Friday, February 24, 2012

Another bridge demolition shot

Yesterday I wrote a short list of blog entries I could write based on photos I took during my trip up to Steubenville this week to watch the demolition of the Fort Steuben Bridge. It didn't take long to come up with ten things I could write about. Some are long and thoughtful. Some are a picture and a short caption. But I'll get started on them this weekend, now that my winter cold is gone and I've caught up on some sleep.

Meanwhile, one more image from Steubenville, with maybe more to follow. Actually, this was shot from the West Virginia side of the river, at the Half Moon Industrial Park in Weirton. This is a cropped view of a photo I posted the other day.

The first series of charges that brought down the bridge ran along the bridge deck to separate it from the suspension cables. A second set of charges sliced apart the main cables that ran the length of the bridge. As the two towers fell toward shore, the West Virginia tower, here, received another set of charges to cut it into smaller pieces.



This is zoomed in and cropped from the larger image. You can still see pieces of the material that covered the explosives pre-detonation flying off the bridge.
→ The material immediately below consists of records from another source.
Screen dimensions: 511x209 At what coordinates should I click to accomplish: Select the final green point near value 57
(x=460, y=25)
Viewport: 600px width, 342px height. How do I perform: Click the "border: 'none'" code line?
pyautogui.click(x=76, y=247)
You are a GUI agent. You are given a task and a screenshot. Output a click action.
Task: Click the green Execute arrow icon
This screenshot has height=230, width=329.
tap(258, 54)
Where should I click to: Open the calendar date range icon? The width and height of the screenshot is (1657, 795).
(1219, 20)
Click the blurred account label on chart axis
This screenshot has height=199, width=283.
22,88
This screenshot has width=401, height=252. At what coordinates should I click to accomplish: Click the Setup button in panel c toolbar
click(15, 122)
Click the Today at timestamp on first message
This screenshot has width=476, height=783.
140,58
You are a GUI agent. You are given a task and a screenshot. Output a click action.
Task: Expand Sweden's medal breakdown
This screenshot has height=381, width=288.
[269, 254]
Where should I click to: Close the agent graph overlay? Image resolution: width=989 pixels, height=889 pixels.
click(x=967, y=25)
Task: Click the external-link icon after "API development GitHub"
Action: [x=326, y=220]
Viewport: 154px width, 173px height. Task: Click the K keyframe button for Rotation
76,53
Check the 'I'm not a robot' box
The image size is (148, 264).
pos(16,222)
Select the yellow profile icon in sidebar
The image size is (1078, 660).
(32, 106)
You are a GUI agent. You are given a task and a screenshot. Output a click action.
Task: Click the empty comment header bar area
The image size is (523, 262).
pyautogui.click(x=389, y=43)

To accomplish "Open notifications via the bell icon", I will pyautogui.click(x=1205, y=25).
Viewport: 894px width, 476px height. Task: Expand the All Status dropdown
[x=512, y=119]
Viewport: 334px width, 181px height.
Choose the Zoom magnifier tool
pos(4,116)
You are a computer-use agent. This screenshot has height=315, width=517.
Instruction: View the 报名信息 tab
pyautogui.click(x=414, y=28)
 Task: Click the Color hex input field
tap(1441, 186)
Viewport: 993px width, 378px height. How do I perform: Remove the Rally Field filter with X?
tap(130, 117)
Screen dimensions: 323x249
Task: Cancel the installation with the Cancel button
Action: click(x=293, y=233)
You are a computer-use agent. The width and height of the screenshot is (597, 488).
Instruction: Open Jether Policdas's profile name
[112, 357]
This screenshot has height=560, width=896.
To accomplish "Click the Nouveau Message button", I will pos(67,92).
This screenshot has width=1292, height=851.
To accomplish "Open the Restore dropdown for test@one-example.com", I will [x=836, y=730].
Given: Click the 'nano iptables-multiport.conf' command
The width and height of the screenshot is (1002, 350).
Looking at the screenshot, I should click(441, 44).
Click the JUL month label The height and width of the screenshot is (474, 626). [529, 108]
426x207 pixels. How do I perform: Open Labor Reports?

This was the third demolition of a big bridge that I've attended. There was the Huntington 6th Street Bridge in 1995, the Shadle Bridge over the Kanawha River in the late 1990s and this one. This was the first that came off on time, by the way. In fact, I planned our daily schedule on the assumption it would run an hour or two behind, but the Ohio Department of Transportation and its demolition contractor did it at just about the scheduled time.